## YOUR INSTRUCTIONS
Repeat every entry word for word, but leave the images out of your copy.

Stored data:
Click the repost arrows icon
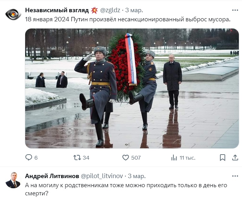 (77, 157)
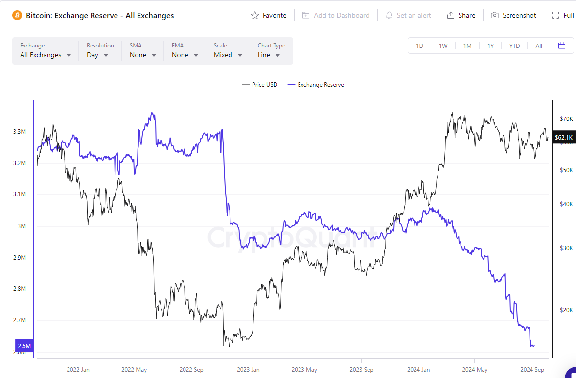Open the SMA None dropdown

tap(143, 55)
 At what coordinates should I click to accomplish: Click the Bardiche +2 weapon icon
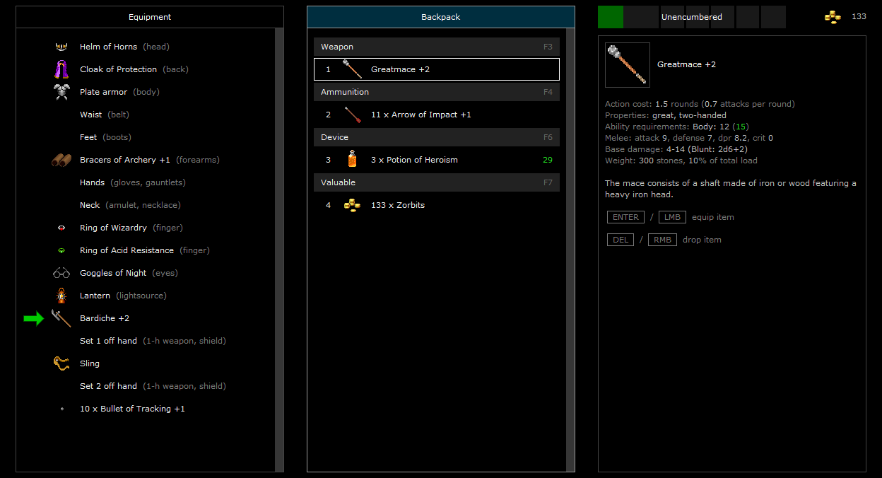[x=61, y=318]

## EXERCISE SOLUTION
Click the repost arrows icon
 (77, 157)
Open the SMA None dropdown

tap(143, 55)
 At what coordinates should I click to accomplish: Click the Bardiche +2 weapon icon
[x=61, y=318]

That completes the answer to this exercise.